Tribunale a Olbia, 14 sindaci insorgono

L’Unione dei comuni dell’Alta Gallura protesta contro il disegno di legge Evangelista. «La sede deve restare a Tempio»

OLBIA. «Spostare il tribunale da Tempio a Olbia non solo non risolverebbe i problemi della giustizia in Gallura, ma provocherebbe un forte disequilibrio dei servizi a livello territoriale, mentre il polo giudiziario della Gallura nella città di Tempio garantisce una condizione di equilibrio anche grazie alla centralità della sede rispetto agli altri comuni».

Quattordici sindaci della Gallura e del nord Sardegna fanno fronte comune e fanno sentire forte il loro dissenso contro il disegno di legge presentato in Senato dalla parlamentare del M5S Elvira Evangelista, vice presidente della commissione Giustizia al Senato, per l’istituzione del tribunale e della Procura a Olbia, con la conseguente soppressione del tribunale e della Procura a Tempio (dove è prevista l’istituzione dell'ufficio di prossimità).

I sindaci dell’Unione dei Comuni dell’Alta Gallura si stanno mobilitando nelle sedi politiche e hanno anche predisposto un documento che verrà inviato alla Commissione Giustizia del Senato in cui esprimono la loro protesta. Nel documento i primi cittadini di Aggius, Aglientu, Badesi, Bortigiadas, Calangianus, Erula, Luogosanto, Luras, Perfugas, Santa Teresa di Gallura, Sant’Antonio di Gallura, Tempio Pausania, Trinità d'Agultu e Vignola, Viddalba evidenziano come già nel 2012, in una seduta aperta del consiglio comunale di Tempio, alla presenza di tutti i sindaci dell’Unione dei comuni dell’Alta Gallura, il territorio che fa capo al circondario di Tempio si fosse già espresso univocamente sulla permanenza a Tempio della sede del Tribunale e degli uffici giudiziari. «È stato deliberato che il tribunale è a Tempio ed è lì che deve restare a beneficio dell'intero territorio, in considerazione della centralità della sede».

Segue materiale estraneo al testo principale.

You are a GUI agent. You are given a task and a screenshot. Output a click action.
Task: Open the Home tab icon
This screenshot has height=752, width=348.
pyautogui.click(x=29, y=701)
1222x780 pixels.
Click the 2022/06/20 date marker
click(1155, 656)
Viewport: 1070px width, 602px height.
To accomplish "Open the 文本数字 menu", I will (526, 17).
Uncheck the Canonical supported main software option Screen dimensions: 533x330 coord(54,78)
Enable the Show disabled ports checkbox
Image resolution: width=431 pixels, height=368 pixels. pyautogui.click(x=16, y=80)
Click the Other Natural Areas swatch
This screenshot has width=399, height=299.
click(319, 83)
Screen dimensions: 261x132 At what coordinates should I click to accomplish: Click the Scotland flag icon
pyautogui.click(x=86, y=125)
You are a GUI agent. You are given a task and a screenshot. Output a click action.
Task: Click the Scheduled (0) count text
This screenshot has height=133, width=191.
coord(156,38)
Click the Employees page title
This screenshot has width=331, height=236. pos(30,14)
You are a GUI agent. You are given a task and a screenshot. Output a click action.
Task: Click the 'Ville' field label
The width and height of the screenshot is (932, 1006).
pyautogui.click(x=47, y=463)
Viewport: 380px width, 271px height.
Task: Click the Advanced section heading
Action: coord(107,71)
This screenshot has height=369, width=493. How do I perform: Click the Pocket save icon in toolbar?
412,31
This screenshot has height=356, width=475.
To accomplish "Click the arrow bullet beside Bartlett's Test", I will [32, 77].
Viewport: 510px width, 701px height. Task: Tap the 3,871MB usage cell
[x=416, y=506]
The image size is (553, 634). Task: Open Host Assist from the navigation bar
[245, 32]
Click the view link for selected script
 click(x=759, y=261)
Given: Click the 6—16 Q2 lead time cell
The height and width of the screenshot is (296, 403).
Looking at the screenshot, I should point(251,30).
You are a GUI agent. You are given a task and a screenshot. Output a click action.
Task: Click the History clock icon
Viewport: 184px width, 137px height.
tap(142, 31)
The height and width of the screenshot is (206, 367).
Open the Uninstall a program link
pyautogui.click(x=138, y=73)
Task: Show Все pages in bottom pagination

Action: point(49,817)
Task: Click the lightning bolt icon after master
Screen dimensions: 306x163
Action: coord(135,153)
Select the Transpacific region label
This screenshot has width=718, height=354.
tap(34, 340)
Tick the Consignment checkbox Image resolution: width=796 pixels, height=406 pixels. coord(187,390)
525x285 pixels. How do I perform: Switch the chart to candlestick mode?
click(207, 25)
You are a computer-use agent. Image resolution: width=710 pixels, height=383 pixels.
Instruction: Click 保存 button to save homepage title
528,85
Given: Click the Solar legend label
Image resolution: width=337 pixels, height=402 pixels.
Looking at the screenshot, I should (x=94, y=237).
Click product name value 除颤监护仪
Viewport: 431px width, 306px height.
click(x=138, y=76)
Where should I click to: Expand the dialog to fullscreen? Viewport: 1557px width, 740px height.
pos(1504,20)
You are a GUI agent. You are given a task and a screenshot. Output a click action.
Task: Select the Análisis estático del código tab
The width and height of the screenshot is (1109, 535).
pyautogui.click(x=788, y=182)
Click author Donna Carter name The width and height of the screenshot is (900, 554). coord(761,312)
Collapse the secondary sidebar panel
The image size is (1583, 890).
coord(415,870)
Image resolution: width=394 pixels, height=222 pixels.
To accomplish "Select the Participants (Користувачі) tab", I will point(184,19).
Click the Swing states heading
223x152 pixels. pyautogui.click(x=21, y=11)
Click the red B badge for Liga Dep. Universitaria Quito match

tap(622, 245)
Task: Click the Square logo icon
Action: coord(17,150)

A Tempio, evidenziano ancora i sindaci, sono presenti tutti i servizi pubblici centralizzati ed è presente anche il carcere di alta sorveglianza «che ha comportato un investimento milionario da parte del Ministero di competenza». E a proposito di investimenti viene rimarcato come negli anni l’amministrazione comunale di Tempio abbia speso risorse pari a 400mila euro a favore del servizio giustizia (locali della Procura e ampliamento del parcheggio).

«Crediamo che indebolire il territorio lasciando le periferie sguarnite dei presidi amministrativi presenti da tempo, quali il tribunale, il carcere, gli uffici finanziari, non sia un buon modo di valorizzare un territorio che si aspira ad amministrare», dice il sindaco di Tempio, Gianni Addis. Nel documento si sottolinea che «le difficoltà della giustizia sono dovute essenzialmente alla carenza di organico sia amministrativo che giudicante, di competenza del ministero e del governo centrale» e si ribadisce che «gli uffici vanno potenziati dove oggi sorgono e che è indispensabile anche uno sguardo attento e risolutivo al grave problema viario della Gallura, per una migliore fruizione da parte di tutti i cittadini del territorio».